+++ Data records +++

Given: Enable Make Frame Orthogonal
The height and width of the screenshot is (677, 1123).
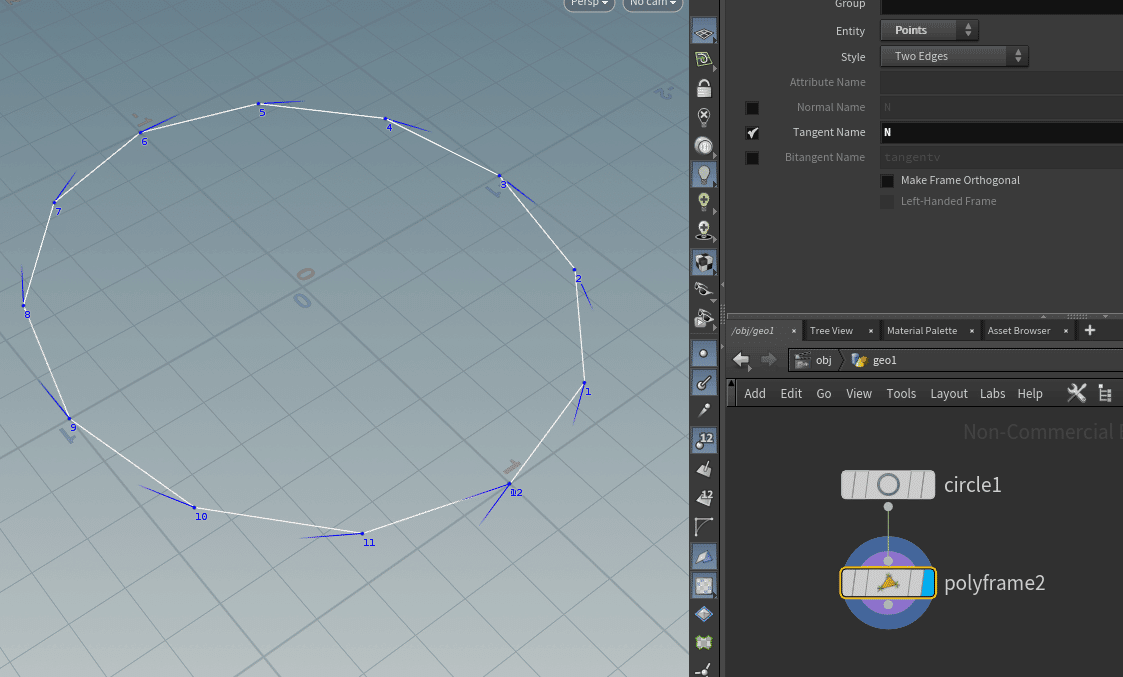Looking at the screenshot, I should click(x=886, y=180).
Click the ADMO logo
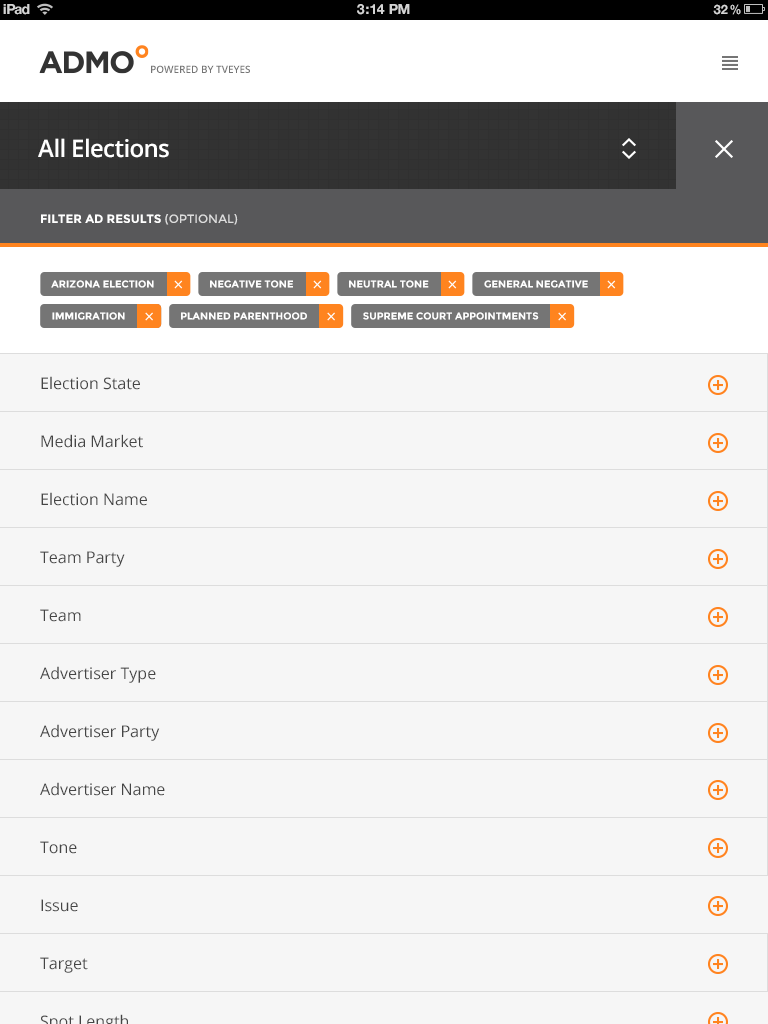 click(93, 60)
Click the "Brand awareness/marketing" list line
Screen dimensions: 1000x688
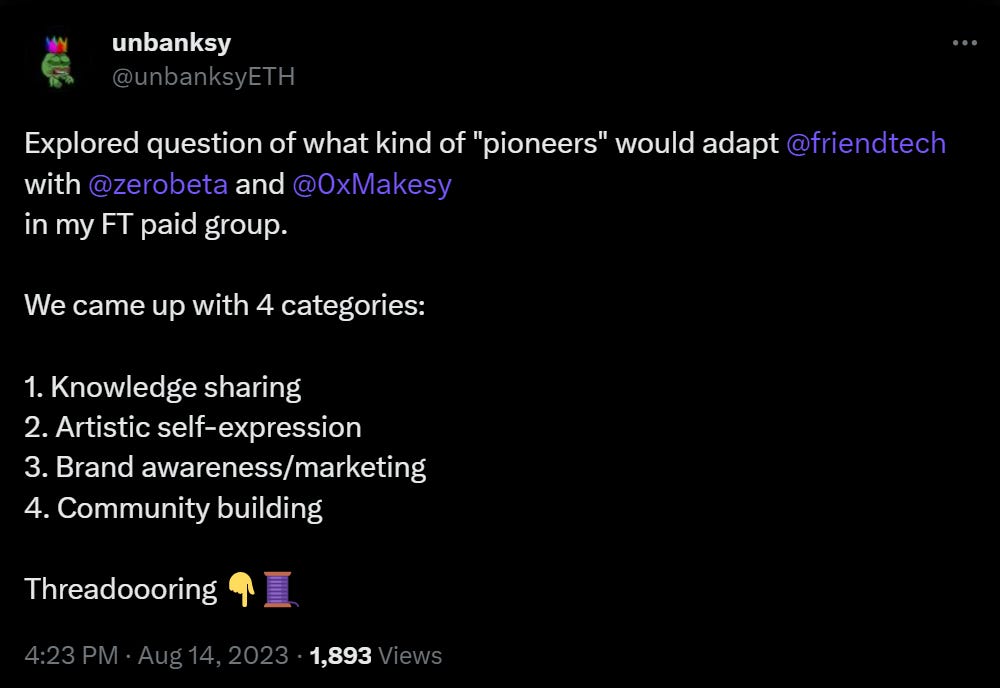[225, 468]
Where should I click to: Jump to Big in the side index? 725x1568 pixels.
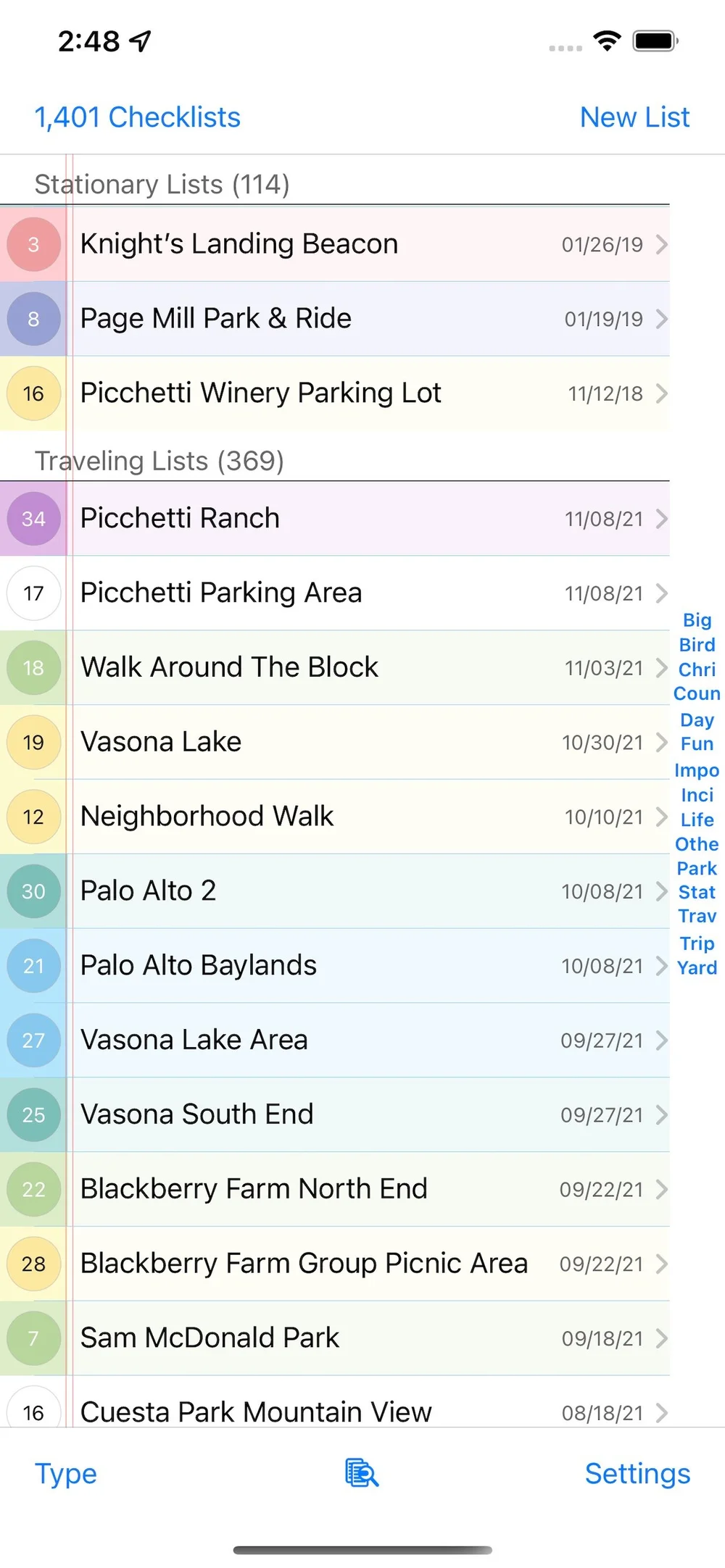(697, 620)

+++

→ **Job**: Copy out every line of the entries above word for word, leaving out the pictures.

→ **Reply**:
Given: Enable Make Frame Orthogonal
The height and width of the screenshot is (677, 1123).
Looking at the screenshot, I should click(x=886, y=180).
Click the ADMO logo
 click(93, 60)
Click the "Brand awareness/marketing" list line
Screen dimensions: 1000x688
[225, 468]
Where should I click to: Jump to Big in the side index? 725x1568 pixels.
(697, 620)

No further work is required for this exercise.